Comox Valley cyclist Ben Katerberg won two gold medals at the 2018 Global Relay Canadian Road Championships in Saguenay, Que. The 17-year-old won the 25-kilometre junior men’s individual time trial in 33:49 at just under 45-km/h — 47 seconds ahead of teammate Conor Martin. Katerberg then won the junior men’s road race, a challenging 120.9k circuit in hot/humid conditions.

• Comox Valley athletes did their community proud at the BC Summer Games in the Cowichan Valley. Ten athletes brought home medals, including six golds.
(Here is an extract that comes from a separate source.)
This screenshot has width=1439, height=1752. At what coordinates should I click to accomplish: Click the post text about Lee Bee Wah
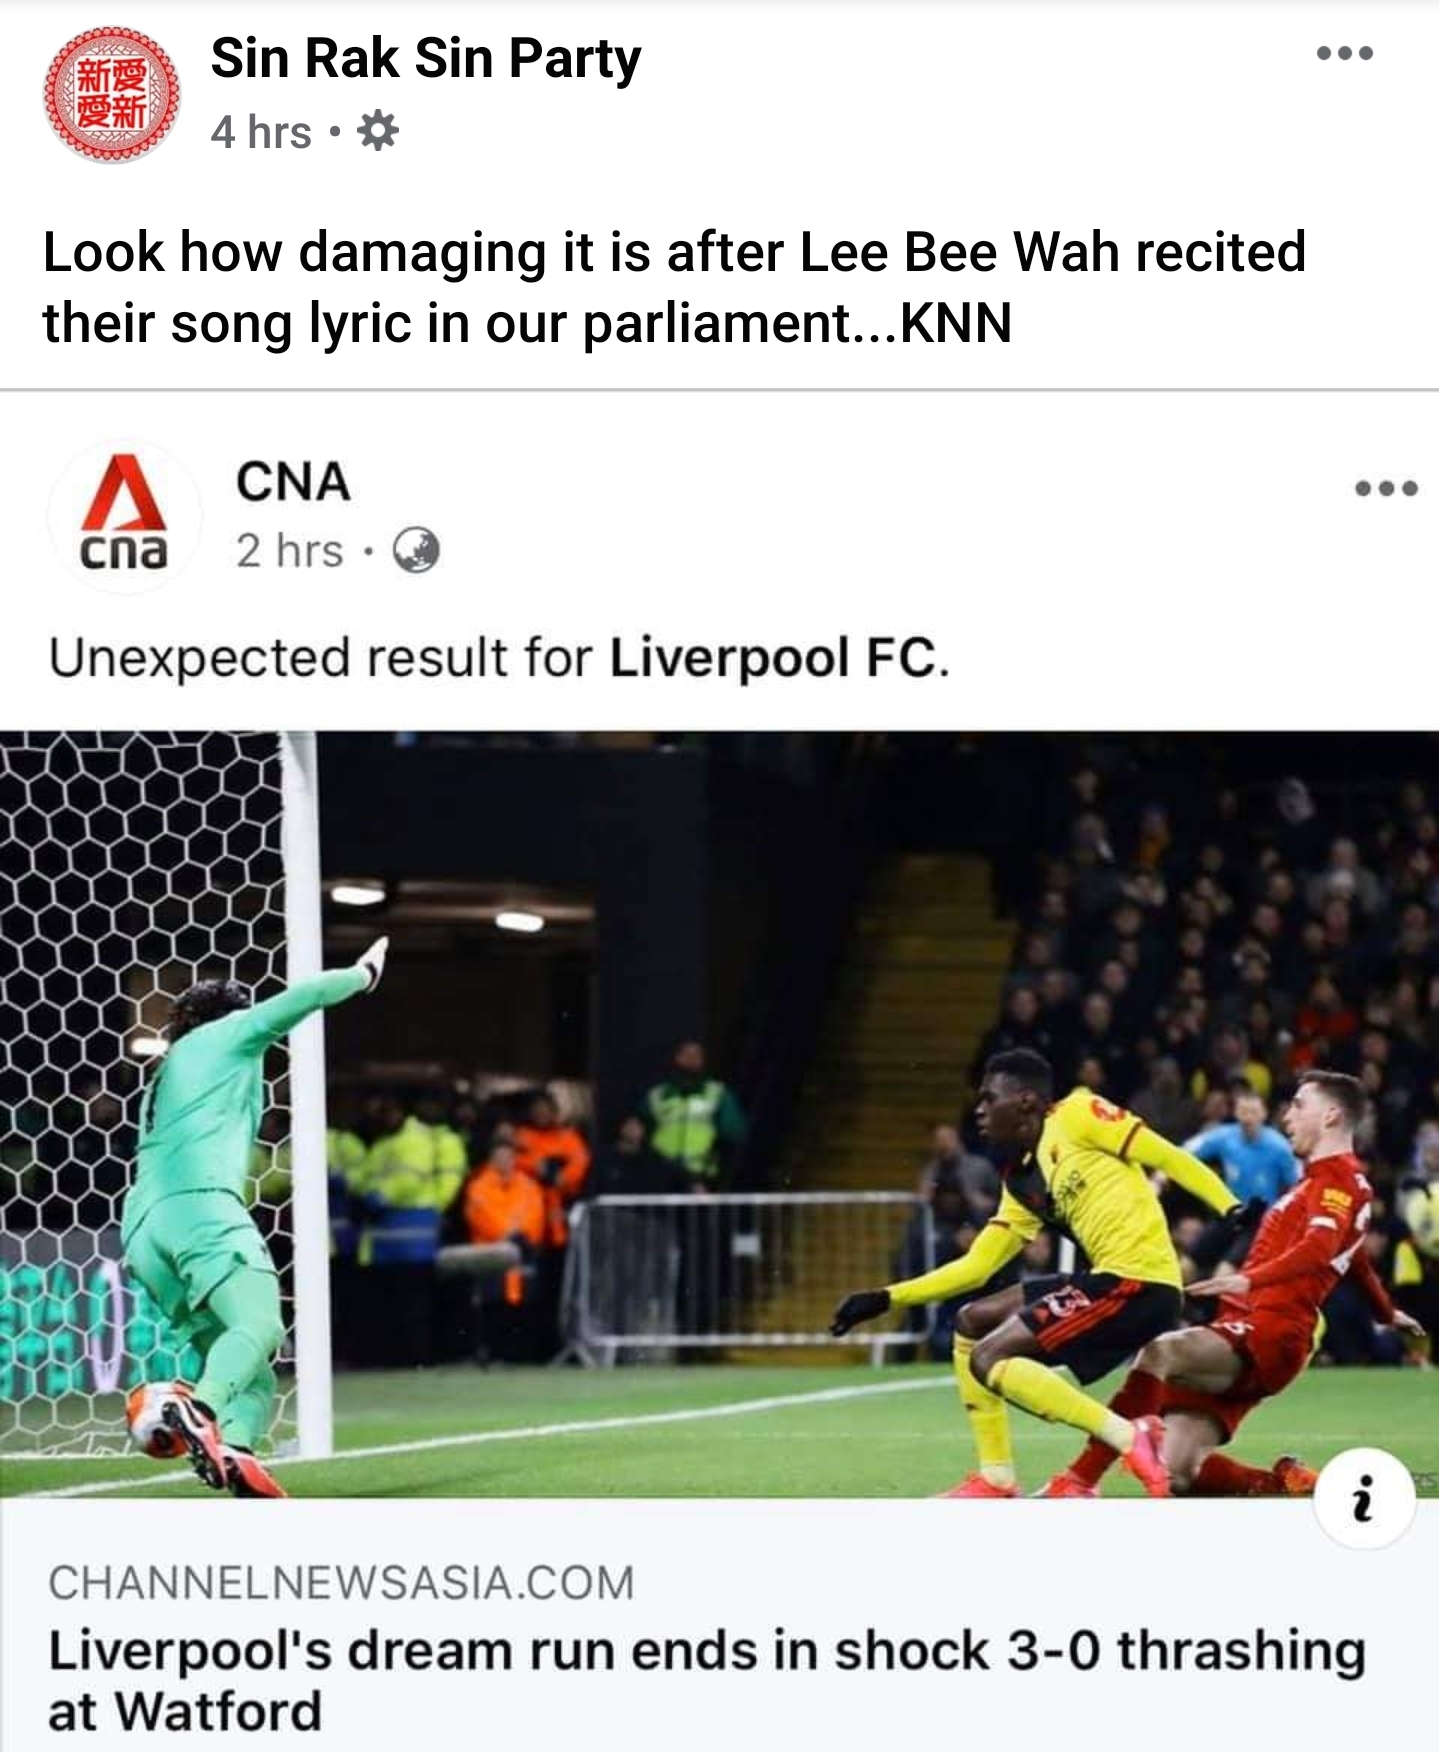click(674, 287)
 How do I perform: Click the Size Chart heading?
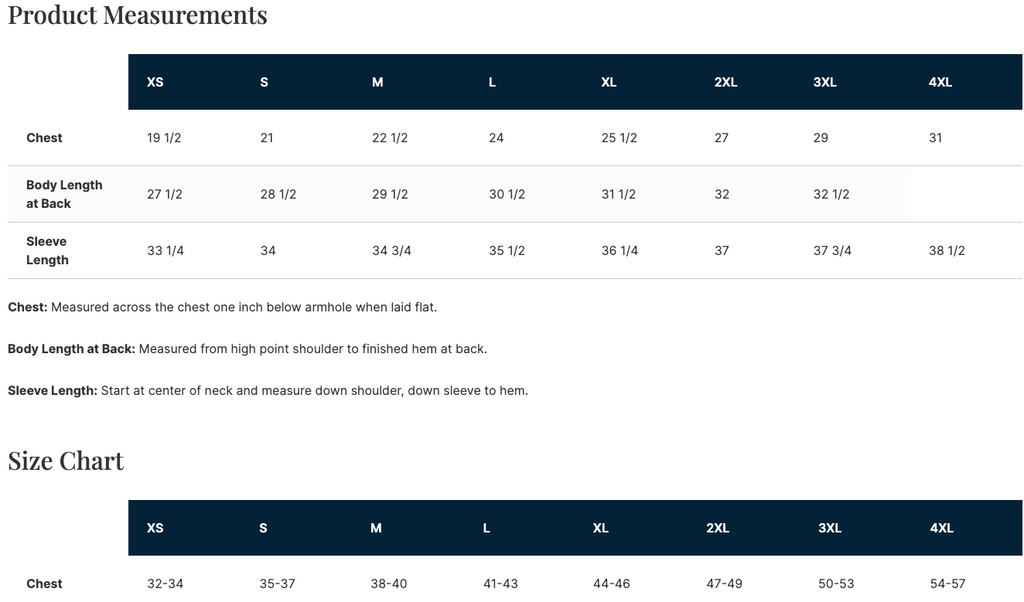66,461
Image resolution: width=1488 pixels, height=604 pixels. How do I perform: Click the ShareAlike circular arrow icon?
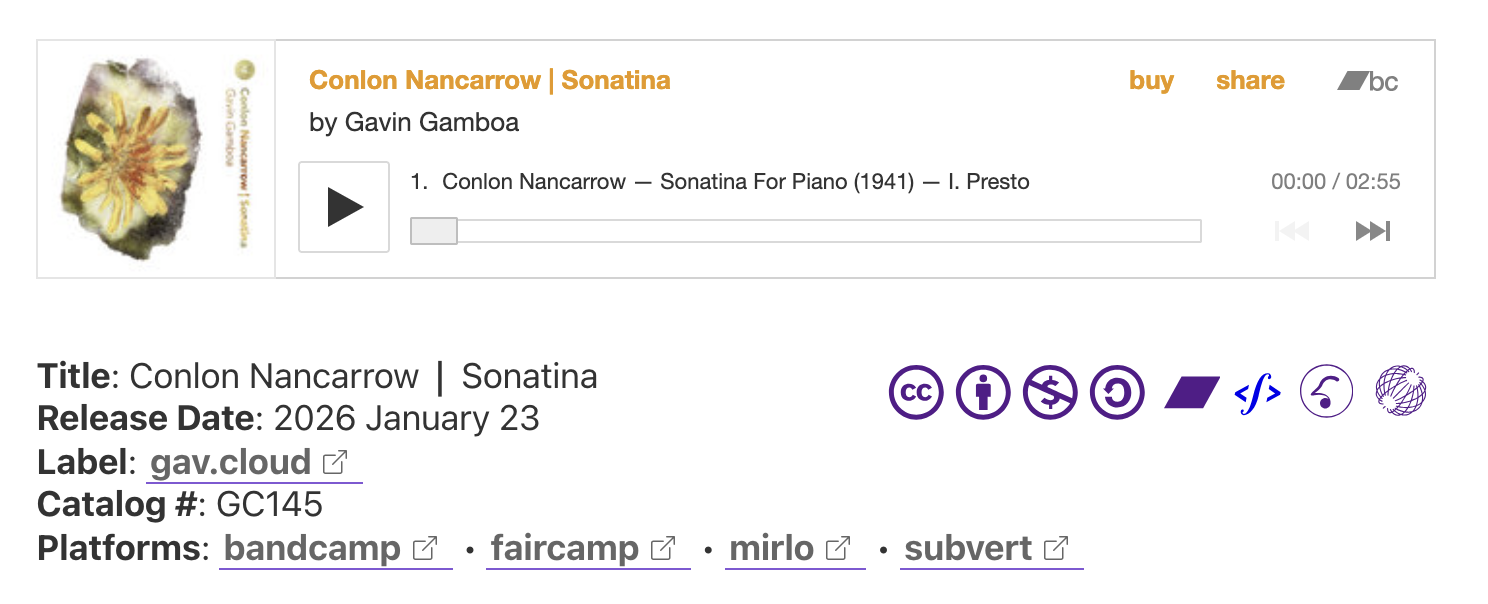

The local efforts contributed to the Vancouver Island-Central Coast Zone 6 team finishing first overall in the standings.

• Local mountain biker Emmy Lan won the U15 division at the Canadian DH MTB Championships at Panorama Mountain Resort.


•In the arts scene, Hiłtsista’am (The Copper Will Be Fixed) opened at the Comox Valley Art Gallery. The exhibition is the culmination of the vision of Cultural Carrier Nagezdi, Rob Everson, hereditary chief of the Gigalgam Walas Kwaguł. It featured diverse work created by Indigenous artists and cultural carriers of the West Coast. The work responds to the impact of the Potlatch Ban and its reinstatement on the lives, families, communities, art-making and cultural practices of the artists. This year marks the 67th year since the Canadian government’s Potlatch Ban was lifted after it was imposed on First Nations for 67 years.